MIAMI -- The game was football, of course. But in explaining the frenetic offense of the New Orleans Saints and the role of equal-opportunity quarterback and Super Bowl MVP Drew Brees in directing a high-energy, high-octane attack, tailback Reggie Bush aptly relied on a basketball reference.
"We're kind of like an end-to-end offense and he's like the ball handler running the fast break," Bush said after the Saints' 31-17 victory over the Indianapolis Colts in Super Bowl XLIV, an upset that provided the long-suffering franchise its first title. "He doesn't miss the open man very often, does he? He's just dishing it off to the open receiver, you know? Sooner or later, we're going to get open, and we're going to wear you down."
The game's clinching score came courtesy of Saints cornerback Tracy Porter, whose 74-yard interception return gave New Orleans a late two-touchdown lead. Interestingly, Porter, a two-year veteran, played at Indiana University, and the pick of Peyton Manning was the lone takeaway by a New Orleans defense that is characteristically larcenous -- the Saints finished second in the NFL with 39 takeaways during the regular season.
But it was the uncannily accurate Brees, and just as much the ability of his receivers to constantly break open against the Colts' largely zone coverages, that was the point of differentiation.
Brees, who completed a Super Bowl record-tying 32 passes (in 39 attempts) for 288 yards and two TDs, performed like a slick point guard, particularly after a subpar first quarter. Over the final three quarters, Brees completed all but three of his 32 passes -- and one of the incompletions was a drop by Bush in the flat and another was a spike to stop the clock.
Brees completed passes to eight different receivers, and five of them had three or more catches. Wide receivers Marques Colston and Devery Henderson each registered seven catches, and tailbacks Bush and Pierre Thomas combined for 10 receptions. Colston got off to a slow start, dropping the first pass directed to him when the ball caromed off his shoulder pad, but he missed only one pass directed at him after the second possession of the game.
"It's kind of like a cat-and-mouse game," Colston said. "We're the 'chase-ees' and they're the chasers. And there comes a time when the chasers get tired of chasing. I think we kind of wore them down, really. It was simple. We got open ... and he got us the ball."
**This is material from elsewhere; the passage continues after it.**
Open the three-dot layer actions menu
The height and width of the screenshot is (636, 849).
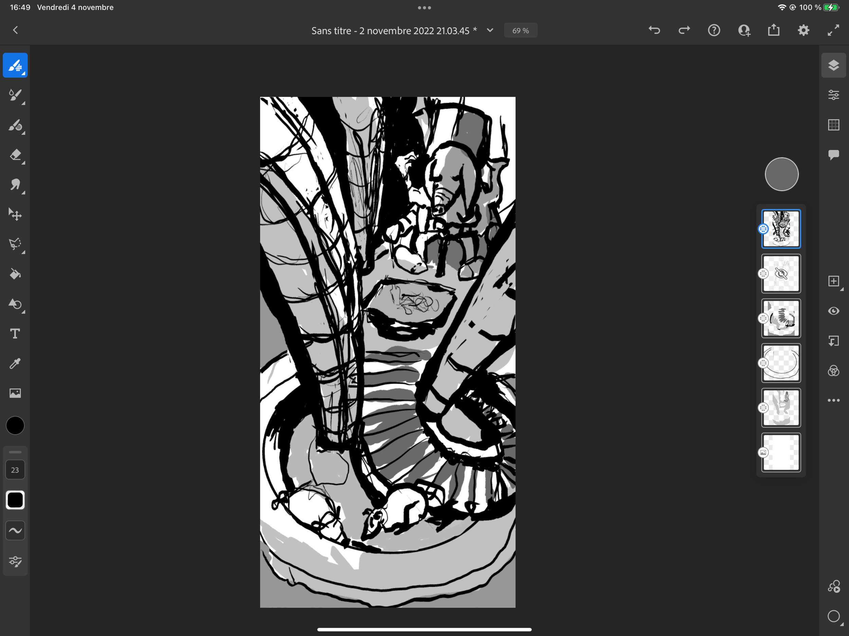[x=833, y=400]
Although the Saints typically prefer to go deep up the seams in the passing game, the maturation of Henderson and fellow wide receiver Robert Meachem allowed the team to run its pass routes a yard or two deeper. The Saints principally used underneath routes to find openings against the Indianapolis Cover 2 zones.
And as Brees distributed the ball all over the place, he made his throws look easy -- the NFL equivalent of an NBA point guard using the bounce pass rather than a more eye-catching behind-the-back dish.
The Saints completed only two passes of 20 yards or more -- Brees hit Colston for 27, and Lance Moore on a 21-yarder -- and Colston's catch was the only completion in which the ball actually traveled in the air 20-plus yards. Brees averaged a lofty 7.39 yards per attempt, but just 9.0 yards per completion. The former was attributable to his accuracy, and the latter came because New Orleans was content with underneath routes and rarely challenged the Colts' coverages vertically.
"I think we went down and just posted up," said tight end Jeremy Shockey, whose 2-yard touchdown catch helped the Saints to a 24-17 lead with 5:42 to play. "We hooked up in front of them and made them tackle us. They're so quick we didn't think we could go over the top of them very often, but we felt like we could use our bigger bodies to kind of get position in front of them and shield them off the ball."
As one of the best tackling and most disciplined teams in the league, the Colts don't give up a lot of yards after the catch. But the Saints timed their routes, and Brees was on target with this throws -- the eventual MVP finished the game with 10 consecutive completions. The Saints were virtually one-dimensional, running the ball for just 51 yards on 18 attempts, but consistently won the hook-up battles.
Typical of the Saints' ability to employ all of their pass-catchers was their opening possession of the second half, which commenced with the successful recovery of a surprising onside kick and finished with Thomas' 16-yard catch on a middle screen. On the 58-yard drive, the Saints had five completions for 51 yards, and four different players caught passes. Thomas also caught the first pass of the possession, a 12-yard gain on a swing pass.
"I think they had a smart, patient game plan," said Indianapolis free safety Antoine Bethea. "They didn't make many big plays in terms of long yardage, but they made a lot of big plays in terms of timing. [Brees] was all about location. Their receivers found the open spots and, to his credit, Drew put the ball right where he had to, again and again. He didn't make great passes, but he definitely delivered [the ball] when he had to, and to the right person. He used the people around him really well."
Just as a crafty point guard is supposed to do.
Len Pasquarelli, a recipient of the Pro Football Hall of Fame's McCann Award for distinguished reporting, is a senior writer for ESPN.com.